The arguments for breastfeeding, on the other hand, mainly rest upon the nutrients that breast milk carries, and the lack of nutrients that formula is capable of giving. The colostrum (breast milk produced in late pregnancy ready for the first feed) contains antibodies, immunoglobulins and growth factor hormones which give the baby the best possible start to its life. Breastfeeding is also good for the mother following birth as it causes the production of various hormones to help the mother-baby bond grow and the body to return to its pre-pregnant state quickly.

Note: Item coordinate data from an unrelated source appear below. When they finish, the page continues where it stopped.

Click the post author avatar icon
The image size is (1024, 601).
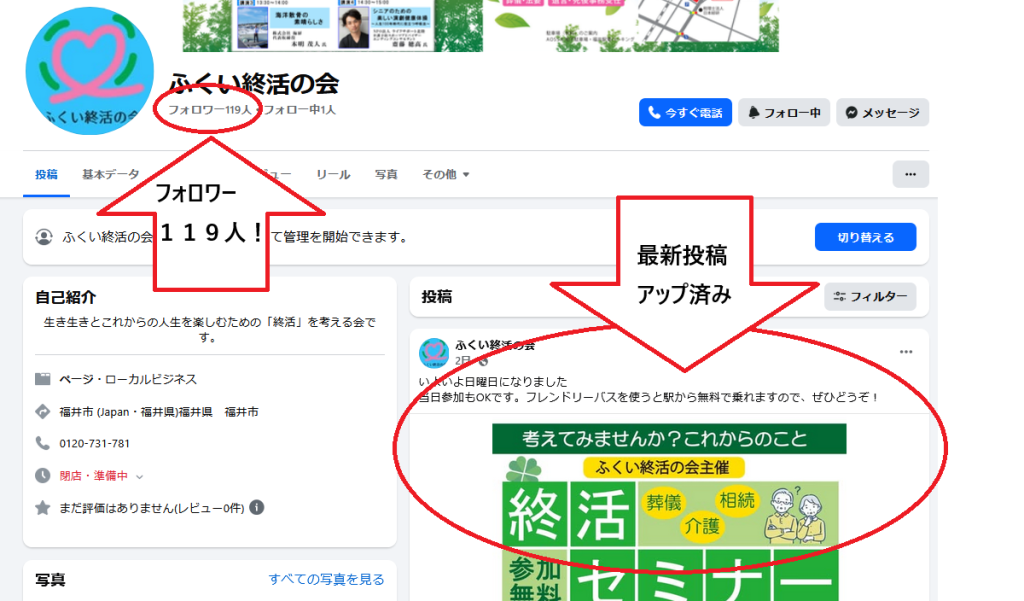tap(434, 352)
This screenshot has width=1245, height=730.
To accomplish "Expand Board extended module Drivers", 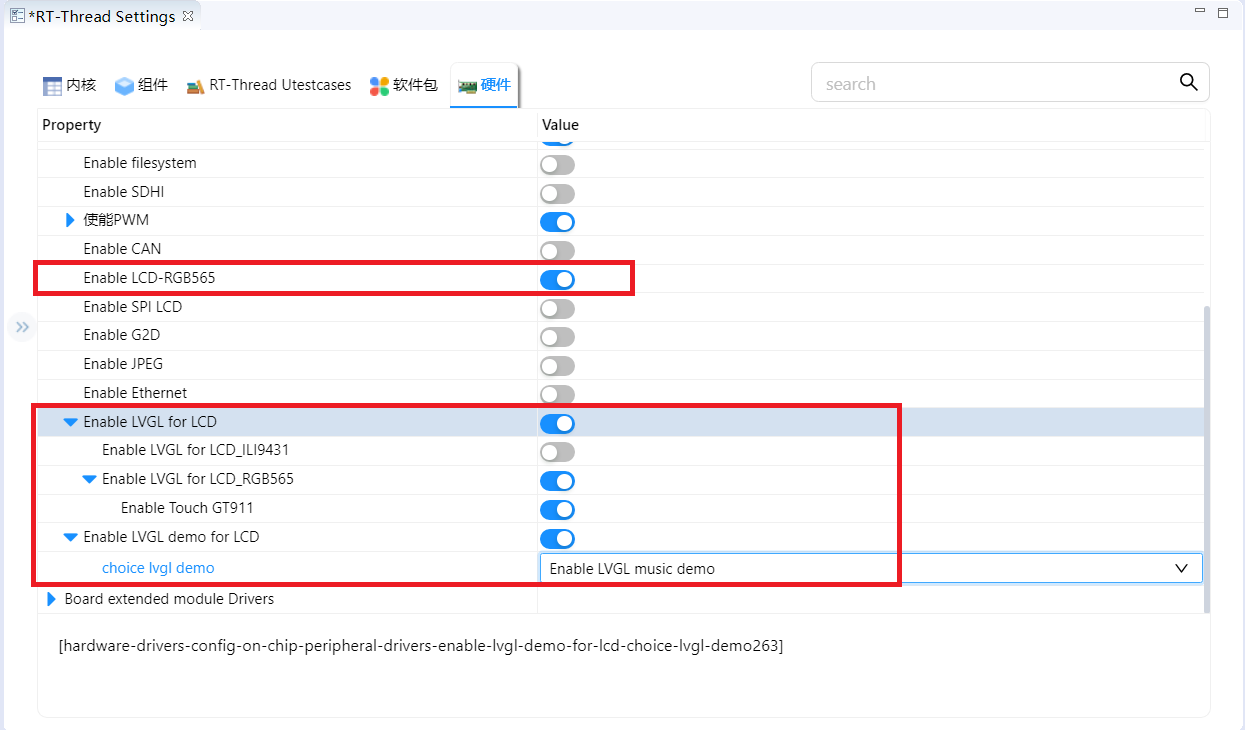I will (52, 599).
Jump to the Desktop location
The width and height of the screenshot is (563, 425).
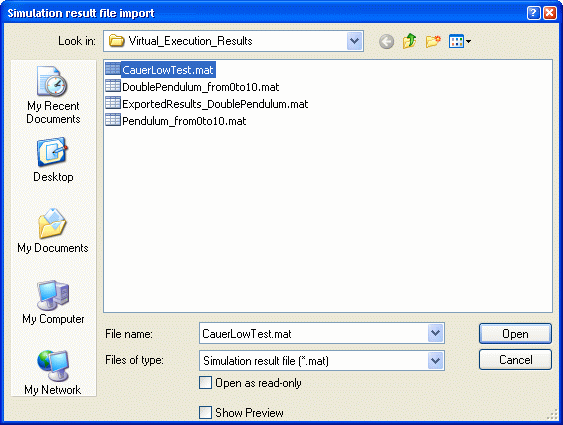point(53,160)

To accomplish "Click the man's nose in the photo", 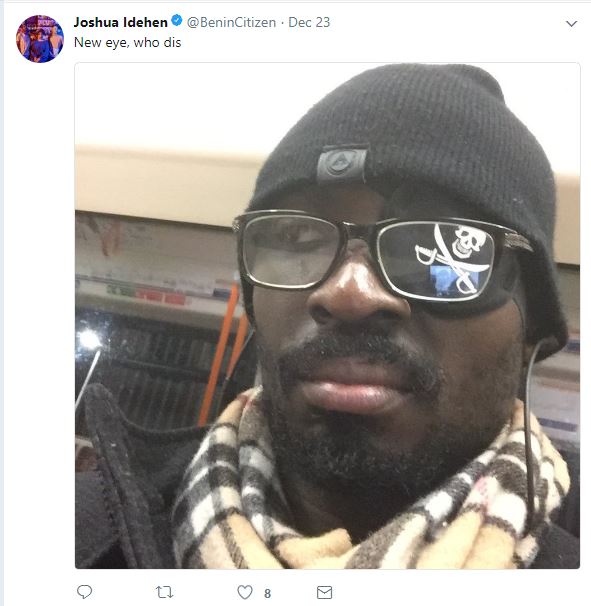I will coord(356,292).
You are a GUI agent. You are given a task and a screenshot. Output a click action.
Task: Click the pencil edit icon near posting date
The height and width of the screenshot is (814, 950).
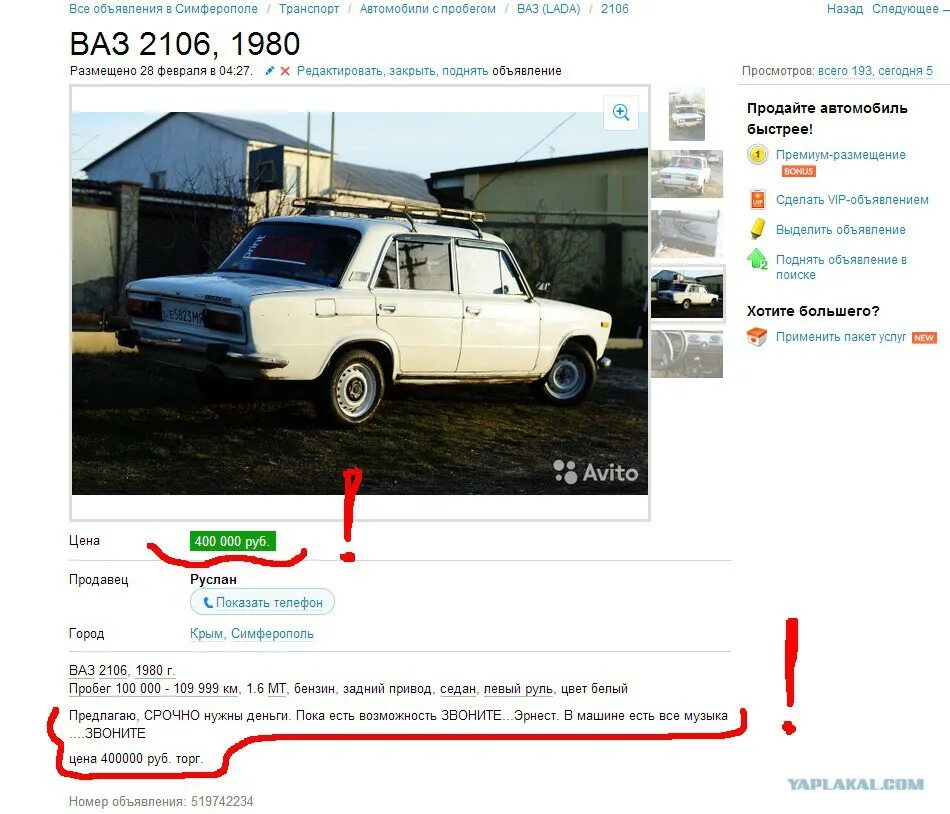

So is it right that mothers who don’t enjoy breastfeeding should feel the pressure to breastfeed for the sake of their baby? Cognitive research also shows that babies are very highly tuned into their mothers thoughts and feelings and breastfeeding can bring about a strong stress response in women if it doesn’t feel right to them. Is it better to sacrifice the health benefits of breast milk in favor of keeping Mum happy and possibly reducing the risk of post natal depression? The UK GMTV survey also found that 9 out of 10 women intent to breastfeed before their baby is born, but following birth 20% say it wasn’t convenient and 14% say they didn’t like it. Whatever is right and whatever is wrong each nation is divided and it’s impossible to tell where the majority of women will lie in the next ten years. Wherever you stand in the breastfeeding vs. bottle feeding debate, we hope that you stand there firmly and don’t feel pressure from people with differing views.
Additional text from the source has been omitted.